“Şerefine Tayyip, şerefine Tayyip!”

Bir ay boyunca onlarca eyleme katıldım. Bazen işi gücü bırakıp yanımdaki gençleri izledim, kendi gençliğimle onları karşılaştırdım. Ben, öncesi ve sonrasıyla 12 Eylül’ün acısını yaşamış bir kuşaktan geliyorum. Başlarda onlar gibi eğlenemedim, hep bir tedirginliğim, çekingenliğim vardı. Ya üzeremize bomba atarlarsa, öyle etkisi on dakikada geçen gaz bombası falan değil, adam gibi bomba… Aklımda 16 Mart 1978 katliamı… Öyle plastik mermi falan değil, vızır vızır gerçek mermi ile tararlarsa… Aklımda 1 Mayıs 77. Defalarca Taksim’e çıktım, ama bir gözüm Sular İdaresi’nde, bir gözüm otelin üst katlarında… Ya yanı başımda arkadaşlarım kurşunlanırsa… Ya beyaz bir otomobil insanları tarayarak geçerse… Gaz bombaları atıldığında Kazancı Yokuşu’na kaçamadım. Ya otobüsleriyle sokağı kapamışlarsa, ya onlarca insan ezilirse orada… Ya silahlı güruhlarını Maraş’ta, Çorum’da yaptıkları gibi üzerimize salarlarsa… Dikkat diyordum, aman diyordum, sakin olun diyordum hep… Ta ki, Kadıköy’den yüz binlerce insanın kopup gelip kendini Boğaz Köprüsü’ne vurduğu ana kadar. İşte orada koptum, bıraktım o kahrolası özkontrolümü, koyuverdim kendimi, coşkun akan bir ırmağın parçası oluverdim. 
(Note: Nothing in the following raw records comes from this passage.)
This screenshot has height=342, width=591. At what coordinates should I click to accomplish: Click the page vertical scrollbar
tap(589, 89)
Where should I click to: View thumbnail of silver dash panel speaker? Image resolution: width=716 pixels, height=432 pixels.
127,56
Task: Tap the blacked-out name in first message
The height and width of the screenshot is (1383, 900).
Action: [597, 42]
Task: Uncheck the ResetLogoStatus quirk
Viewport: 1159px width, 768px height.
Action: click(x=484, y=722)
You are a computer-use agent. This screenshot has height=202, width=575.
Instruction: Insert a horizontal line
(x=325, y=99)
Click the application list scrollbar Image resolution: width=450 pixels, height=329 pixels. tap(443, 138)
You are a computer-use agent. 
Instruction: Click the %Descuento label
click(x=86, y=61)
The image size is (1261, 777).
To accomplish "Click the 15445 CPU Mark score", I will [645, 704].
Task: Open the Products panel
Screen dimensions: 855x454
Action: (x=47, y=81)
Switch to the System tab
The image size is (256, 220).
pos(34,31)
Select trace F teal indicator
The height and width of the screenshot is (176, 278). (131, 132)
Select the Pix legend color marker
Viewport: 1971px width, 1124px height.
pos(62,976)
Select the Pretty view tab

Yüz binlerce insan hep bir ağızdan bir slogan bağırıyordu ya: “Şerefine Tayyip, şerefine Tayyip!”. Ben içimden başka bir slogan bağırdım: 

“Şerefine Kenan, şerefine Kenan!” 

İçimdeki 12 Eylül’ü öldürdün ya 90 gençliği, helal olsun sana! 

Yaşasın yeni Türkiye! Yaşasın güzel yurdum! Tarihin çöplüğüne 12 Eylül! Yaşasın yeniden kazandığım gençliğim!